日本三大写真発祥地と写真の父

 1874年(明治7)12月7日、地球と太陽の間に金星が通過する天文現象、いわゆる金星の日面通過を日本で観測できることを知った欧米各国は、日本へ観測隊を派遣しました。フランスからの観測隊は神戸を訪れますが、そのなかに、「マッチ業の父」と呼ばれた日本人留学生清水誠がいました。フランスで写真技術も学んでいたため、望遠撮影を担当したのです。日本人で初めて金星日面通過写真15枚の撮影を成功したのは清水の隠された功績の一つで、フランスで最先端の技術を学んでいたからこそといえるでしょう。

 この時の天文写真の撮影から遡ること20年以上、3人の写真家が活動を開始しています。彼らが先駆的な活躍をした開港の地、長崎、横浜、函館は、「日本三大写真発祥地」といわれています。

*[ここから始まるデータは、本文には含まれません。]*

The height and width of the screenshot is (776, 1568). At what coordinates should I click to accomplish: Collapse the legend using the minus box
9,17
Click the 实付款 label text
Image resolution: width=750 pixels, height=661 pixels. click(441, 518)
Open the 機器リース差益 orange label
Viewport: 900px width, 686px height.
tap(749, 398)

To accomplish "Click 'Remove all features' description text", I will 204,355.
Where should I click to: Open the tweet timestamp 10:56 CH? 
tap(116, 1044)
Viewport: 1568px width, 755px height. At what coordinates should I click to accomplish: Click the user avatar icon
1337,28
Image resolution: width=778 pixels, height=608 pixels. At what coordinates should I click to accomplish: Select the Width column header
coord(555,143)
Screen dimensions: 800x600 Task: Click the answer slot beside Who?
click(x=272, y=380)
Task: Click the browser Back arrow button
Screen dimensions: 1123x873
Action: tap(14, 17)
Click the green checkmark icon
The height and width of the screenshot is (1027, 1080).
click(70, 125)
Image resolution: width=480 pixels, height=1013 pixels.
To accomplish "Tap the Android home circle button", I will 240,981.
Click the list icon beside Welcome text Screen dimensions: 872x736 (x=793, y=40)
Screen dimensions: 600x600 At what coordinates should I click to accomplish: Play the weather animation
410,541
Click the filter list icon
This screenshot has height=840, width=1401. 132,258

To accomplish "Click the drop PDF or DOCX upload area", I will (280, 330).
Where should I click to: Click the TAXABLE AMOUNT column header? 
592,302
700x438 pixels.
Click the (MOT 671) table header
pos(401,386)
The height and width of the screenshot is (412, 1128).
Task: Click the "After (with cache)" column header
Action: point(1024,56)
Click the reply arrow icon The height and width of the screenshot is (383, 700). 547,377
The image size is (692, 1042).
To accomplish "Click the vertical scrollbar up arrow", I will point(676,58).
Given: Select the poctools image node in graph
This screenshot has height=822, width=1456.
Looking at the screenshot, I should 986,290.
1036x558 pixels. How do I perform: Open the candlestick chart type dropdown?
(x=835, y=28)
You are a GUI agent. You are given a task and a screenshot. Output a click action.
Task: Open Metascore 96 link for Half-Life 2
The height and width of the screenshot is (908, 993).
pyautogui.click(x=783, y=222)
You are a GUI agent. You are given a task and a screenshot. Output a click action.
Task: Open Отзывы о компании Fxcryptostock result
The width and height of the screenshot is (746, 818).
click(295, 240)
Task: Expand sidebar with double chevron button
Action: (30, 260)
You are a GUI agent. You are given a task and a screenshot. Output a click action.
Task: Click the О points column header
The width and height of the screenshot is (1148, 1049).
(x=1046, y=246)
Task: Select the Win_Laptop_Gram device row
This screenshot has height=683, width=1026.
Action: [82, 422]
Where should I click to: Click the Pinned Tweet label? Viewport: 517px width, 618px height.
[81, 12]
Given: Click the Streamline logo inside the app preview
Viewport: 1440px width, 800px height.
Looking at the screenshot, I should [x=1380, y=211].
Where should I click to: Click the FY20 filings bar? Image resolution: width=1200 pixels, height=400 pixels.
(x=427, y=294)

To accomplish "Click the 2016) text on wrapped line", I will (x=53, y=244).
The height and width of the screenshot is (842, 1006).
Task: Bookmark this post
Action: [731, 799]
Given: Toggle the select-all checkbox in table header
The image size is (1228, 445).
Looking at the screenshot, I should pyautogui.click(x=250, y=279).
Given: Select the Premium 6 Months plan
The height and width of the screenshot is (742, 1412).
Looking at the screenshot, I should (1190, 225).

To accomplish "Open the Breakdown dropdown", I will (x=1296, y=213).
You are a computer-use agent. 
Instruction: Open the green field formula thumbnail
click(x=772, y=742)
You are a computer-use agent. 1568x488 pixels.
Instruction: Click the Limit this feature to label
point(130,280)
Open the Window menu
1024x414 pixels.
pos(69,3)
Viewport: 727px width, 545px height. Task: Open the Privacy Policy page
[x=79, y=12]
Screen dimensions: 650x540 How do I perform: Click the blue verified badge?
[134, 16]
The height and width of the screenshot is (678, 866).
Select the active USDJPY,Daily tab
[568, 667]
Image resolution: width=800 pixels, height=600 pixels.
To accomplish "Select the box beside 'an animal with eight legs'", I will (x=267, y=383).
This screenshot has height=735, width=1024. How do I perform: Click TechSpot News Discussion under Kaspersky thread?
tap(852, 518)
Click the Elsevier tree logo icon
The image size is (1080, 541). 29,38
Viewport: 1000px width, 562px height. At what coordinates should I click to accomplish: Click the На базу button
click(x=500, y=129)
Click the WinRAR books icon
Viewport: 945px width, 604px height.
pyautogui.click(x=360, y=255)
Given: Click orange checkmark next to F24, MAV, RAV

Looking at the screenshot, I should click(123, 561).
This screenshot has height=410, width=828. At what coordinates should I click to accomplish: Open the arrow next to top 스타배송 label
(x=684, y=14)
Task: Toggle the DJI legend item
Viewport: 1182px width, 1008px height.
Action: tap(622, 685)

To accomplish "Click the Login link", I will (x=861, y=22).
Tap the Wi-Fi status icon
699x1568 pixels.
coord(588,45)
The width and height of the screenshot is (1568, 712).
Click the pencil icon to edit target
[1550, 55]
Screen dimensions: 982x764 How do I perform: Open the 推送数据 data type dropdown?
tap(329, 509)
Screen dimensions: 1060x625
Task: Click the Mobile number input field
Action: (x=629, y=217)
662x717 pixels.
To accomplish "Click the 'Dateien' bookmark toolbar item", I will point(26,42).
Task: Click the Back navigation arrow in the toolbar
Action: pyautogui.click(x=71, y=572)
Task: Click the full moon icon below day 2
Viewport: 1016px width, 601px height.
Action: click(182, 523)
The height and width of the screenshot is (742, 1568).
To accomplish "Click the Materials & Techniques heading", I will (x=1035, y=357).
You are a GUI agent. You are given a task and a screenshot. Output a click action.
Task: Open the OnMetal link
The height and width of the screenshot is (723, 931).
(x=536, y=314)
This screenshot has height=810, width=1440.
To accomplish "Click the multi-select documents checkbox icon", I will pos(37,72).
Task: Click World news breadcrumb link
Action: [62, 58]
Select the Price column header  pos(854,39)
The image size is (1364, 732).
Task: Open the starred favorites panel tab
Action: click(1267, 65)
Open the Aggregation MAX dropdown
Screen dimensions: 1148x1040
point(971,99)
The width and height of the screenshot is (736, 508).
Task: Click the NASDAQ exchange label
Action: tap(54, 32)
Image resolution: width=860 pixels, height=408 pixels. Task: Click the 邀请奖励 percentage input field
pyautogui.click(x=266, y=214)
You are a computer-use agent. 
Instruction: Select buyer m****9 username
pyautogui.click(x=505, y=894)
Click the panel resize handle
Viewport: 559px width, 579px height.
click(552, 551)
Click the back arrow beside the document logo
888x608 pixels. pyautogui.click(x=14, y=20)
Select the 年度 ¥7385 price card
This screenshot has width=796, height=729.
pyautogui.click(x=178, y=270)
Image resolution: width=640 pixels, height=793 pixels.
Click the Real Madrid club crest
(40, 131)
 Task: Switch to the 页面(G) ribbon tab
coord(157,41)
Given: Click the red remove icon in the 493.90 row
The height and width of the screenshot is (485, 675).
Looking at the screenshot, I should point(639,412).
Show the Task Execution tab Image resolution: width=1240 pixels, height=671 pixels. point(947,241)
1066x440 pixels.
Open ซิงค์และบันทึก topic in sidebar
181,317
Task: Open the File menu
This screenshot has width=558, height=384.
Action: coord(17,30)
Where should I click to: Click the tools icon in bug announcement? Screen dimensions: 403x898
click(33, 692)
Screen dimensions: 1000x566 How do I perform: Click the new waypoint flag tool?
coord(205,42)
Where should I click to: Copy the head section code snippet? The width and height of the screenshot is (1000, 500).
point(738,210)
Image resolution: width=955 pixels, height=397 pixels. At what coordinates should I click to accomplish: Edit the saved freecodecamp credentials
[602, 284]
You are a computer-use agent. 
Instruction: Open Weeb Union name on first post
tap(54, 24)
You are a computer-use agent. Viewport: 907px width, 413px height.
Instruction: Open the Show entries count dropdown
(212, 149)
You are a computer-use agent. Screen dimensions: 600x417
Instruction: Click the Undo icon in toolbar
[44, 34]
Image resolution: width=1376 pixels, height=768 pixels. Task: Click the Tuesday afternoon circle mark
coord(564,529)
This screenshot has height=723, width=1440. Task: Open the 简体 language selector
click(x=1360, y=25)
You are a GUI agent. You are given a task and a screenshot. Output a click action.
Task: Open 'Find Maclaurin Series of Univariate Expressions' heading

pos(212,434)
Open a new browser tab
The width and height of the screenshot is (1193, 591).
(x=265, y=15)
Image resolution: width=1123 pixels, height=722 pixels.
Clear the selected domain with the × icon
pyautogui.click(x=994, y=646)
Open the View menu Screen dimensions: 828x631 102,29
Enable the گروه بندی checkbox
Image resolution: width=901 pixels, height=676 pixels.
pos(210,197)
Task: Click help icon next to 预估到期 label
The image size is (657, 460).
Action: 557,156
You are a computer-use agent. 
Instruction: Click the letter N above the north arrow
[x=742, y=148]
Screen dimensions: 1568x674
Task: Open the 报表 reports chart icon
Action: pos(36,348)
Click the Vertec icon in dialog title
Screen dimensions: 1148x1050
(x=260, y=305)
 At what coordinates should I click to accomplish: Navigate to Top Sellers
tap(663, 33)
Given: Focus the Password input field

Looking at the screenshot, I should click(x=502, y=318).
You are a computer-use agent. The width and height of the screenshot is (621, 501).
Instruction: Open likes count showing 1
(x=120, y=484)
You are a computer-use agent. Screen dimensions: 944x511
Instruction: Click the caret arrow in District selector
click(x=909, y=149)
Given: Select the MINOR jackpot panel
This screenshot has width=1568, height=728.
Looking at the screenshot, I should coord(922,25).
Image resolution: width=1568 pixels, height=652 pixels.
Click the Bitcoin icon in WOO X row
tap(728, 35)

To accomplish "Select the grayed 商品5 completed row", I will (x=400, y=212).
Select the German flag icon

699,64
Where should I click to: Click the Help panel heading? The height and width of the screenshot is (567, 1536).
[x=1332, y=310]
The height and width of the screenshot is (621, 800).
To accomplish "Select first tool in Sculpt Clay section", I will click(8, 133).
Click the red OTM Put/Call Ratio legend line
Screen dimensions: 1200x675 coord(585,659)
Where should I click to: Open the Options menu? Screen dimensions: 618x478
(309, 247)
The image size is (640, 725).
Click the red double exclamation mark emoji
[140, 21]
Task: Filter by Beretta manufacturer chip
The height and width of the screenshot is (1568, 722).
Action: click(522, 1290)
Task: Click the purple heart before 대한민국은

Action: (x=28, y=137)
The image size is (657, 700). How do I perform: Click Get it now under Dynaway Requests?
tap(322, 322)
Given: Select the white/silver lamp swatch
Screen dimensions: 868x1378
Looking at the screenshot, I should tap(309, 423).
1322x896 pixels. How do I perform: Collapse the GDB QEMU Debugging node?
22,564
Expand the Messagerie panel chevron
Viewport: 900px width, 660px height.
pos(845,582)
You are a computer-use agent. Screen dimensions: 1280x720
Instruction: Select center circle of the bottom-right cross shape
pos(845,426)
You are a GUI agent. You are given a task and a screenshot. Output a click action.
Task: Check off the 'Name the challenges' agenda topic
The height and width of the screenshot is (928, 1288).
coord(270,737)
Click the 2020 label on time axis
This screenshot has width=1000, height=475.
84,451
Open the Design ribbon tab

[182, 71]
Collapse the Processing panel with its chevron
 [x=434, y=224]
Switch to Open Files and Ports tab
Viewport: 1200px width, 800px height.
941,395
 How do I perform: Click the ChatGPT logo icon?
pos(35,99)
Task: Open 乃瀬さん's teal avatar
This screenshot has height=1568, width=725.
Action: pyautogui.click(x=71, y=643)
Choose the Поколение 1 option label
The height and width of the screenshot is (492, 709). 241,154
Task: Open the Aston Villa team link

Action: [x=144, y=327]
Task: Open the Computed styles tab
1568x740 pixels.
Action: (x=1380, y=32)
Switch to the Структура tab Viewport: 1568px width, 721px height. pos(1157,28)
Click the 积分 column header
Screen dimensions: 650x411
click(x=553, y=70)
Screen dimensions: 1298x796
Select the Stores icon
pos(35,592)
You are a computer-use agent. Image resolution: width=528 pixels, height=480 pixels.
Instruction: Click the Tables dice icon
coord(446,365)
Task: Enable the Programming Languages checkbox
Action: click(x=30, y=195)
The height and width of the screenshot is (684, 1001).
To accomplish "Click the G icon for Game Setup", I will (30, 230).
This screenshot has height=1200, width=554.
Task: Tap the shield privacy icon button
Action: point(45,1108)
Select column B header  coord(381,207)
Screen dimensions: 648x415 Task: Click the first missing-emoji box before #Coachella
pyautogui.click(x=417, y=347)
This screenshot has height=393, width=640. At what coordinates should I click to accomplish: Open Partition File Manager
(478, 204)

 世界最初の実用的写真技法とされるダゲレオタイプ(銀板写真)は、湿板写真技法が確立するまで最も普及した技法ですが、このダゲレオタイプ写真機が日本に輸入されたのは1848年(嘉永元)で、長崎の蘭学者上野俊之丞(としのじょう)によって薩摩藩主島津斉彬に贈呈されました。その後斉彬の命により研究が進められ、1857年(安政4)9月17日、薩摩藩士市来四郎(いちきしろう)らが斉彬を撮影し、これが日本人の撮影による現存最古の写真といわれています。

 上野俊之丞の次男として長崎に生まれた上野彦馬(ひこま・1838~1904)は、広瀬淡窓(たんそう)の咸宜園(かんぎえん)で漢学を、海軍伝習所の医師ポンペに化学や物理、医学などの自然科学全般を学びます。ある日、蘭学の教科書で「ポトガラヒー」の文字と珍しい絵図面を見て写真の存在を知り、これが上野の一生を決定づけました。

上野彦馬(1838~1904)

 器材や薬品の研究を重ね、独力で写真技術を習得した上野が撮影に成功した第一号の被写体は興福寺山門(長崎県長崎市寺町)、人物第一号はポンペ塾の塾頭を務めていた、後の軍医総監松本良順(りょうじゅん)でした。この時良順は、「今生の思い出に」と、紋付の陣羽織に義経袴、腰に刀、右手に陣笠、顔いっぱいに白粉を塗りつけ、5分間も椅子に座ったままであったというエピソードが残っています。最先端の科学知識を身につけた良順でさえ写真撮影は覚悟をもって臨んだわけですから、当時、一般の人が「魂を抜かれる」と誤解するのも、あながち大袈裟な話ではなかったのでしょう。

 上野は、1862年(文久2)、長崎に写真館を開業します。開業当初は誤解もあり客足はさっぱりでしたが、写真を怖れない外国人たちを見て、徐々に日本人の依頼客が増え、坂本龍馬や高杉晋作ら幕末の志士たちを撮影するようになります。現存する龍馬の写真は上野が撮影したものです。

 維新後は、清水と同様にアメリカ観測隊に加わり、金星の日面通過観測写真の撮影に成功しています。また、1877年(明治10)の西南戦争の記録写真(そのため日本初の従軍カメラマンともいわれます)などの貴重な記録を残しています。日本初の写真家・上野は、「写真の父」と称されています。